Visibility is the Key to Hybrid IT

By Paul Parker, SolarWinds Federal & National Government Chief Technologist

Here is an interesting article from my colleague Joe Kim, in which he points out the shift in responsibilities caused by hybrid IT.

Moving to a hybrid environment, where part of your infrastructure is in the cloud while the rest of it remains on-premises, may require a far greater shift in responsibilities for the federal IT team than anticipated.

In a traditional on-premises environment, the federal IT manager needs three things to be successful: responsibility, accountability, and authority.

In a hybrid IT environment, the federal IT manager is still responsible and accountable. However, part of the cloud dynamic is that a manager’s level of authority and control will vary depending on the cloud provider and its offerings. But what about authority over the network you use to access cloud resources? A carrier’s network usually won’t give you the authority to make changes.

Here’s where the issue of visibility comes in. The only way to mitigate the loss of pure authority over a hybrid network is to have visibility into the details of its performance and health. This visibility is key when troubleshooting and dealing with service providers and carriers who, when service is slow or has failed, often revert to the default answer, “Everything looks fine on this end.”

The importance of visibility

Why is visibility key? Because carriers are not always up front about what they’re seeing, or whether they’re even looking into a slowdown within your infrastructure.

Let’s say your service is not responding. A data center manager can check the internal network, and it will probably be just fine. That manager can then call the Software as a Service (SaaS) provider, who will likely say everything is fine on their end as well. The next step is to initiate a support call to the internet service provider (ISP) to find out whether or not the problem is somewhere in the middle, within the service provider’s realm.

The support person will likely say, “Everything looks fine here,” which is a challenge. Exacerbating the challenge is the federal IT manager’s inability to see into the service provider’s network.

The federal IT manager must be able to see any latency introduced by any device as packets flow through it. This information, both for the current state and historical usage, will show where the packets are going once they leave your premises, as well as how fast they’re traveling.

Complete visibility—a necessity for a successful hybrid IT transition—comes in the form of IT monitoring tools that provide a view of your entire environment: on-premises, in the cloud, and everything in between.

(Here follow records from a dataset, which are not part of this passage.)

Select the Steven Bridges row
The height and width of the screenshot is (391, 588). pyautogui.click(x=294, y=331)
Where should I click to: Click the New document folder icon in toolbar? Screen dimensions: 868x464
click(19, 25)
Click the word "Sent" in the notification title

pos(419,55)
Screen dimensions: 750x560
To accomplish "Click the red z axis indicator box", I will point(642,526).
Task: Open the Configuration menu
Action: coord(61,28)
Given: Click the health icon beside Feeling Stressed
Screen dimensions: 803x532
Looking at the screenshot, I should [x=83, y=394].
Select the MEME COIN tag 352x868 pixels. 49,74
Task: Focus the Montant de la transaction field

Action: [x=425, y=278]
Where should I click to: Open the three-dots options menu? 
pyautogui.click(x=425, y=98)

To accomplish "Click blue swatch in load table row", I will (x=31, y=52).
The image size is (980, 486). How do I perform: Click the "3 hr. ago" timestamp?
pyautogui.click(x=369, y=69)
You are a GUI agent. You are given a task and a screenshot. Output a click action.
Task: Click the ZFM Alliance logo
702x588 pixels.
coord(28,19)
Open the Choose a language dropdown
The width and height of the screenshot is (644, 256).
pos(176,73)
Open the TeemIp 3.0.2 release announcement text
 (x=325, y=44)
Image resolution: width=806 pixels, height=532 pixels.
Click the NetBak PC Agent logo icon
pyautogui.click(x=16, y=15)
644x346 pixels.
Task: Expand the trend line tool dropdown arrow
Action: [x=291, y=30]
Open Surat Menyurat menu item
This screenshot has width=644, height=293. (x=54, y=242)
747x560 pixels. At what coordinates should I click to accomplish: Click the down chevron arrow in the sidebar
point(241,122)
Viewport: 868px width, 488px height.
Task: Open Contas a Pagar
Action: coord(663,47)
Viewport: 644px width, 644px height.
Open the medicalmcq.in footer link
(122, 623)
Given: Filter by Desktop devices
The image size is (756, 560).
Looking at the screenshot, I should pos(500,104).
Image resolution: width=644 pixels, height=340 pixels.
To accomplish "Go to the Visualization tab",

These tools must be able to show a variety of device types (routers, load balancers, storage, servers, etc.) from a range of vendors.

Two last pieces of advice. First, be sure the IT monitoring tools you choose account for the virtual layer, whether it’s virtual servers or virtual networking, as much as the physical layer. Second, because your IT environment will only grow larger and more complex as it extends further into the cloud, the tools you select must be able to scale with the number and type of devices.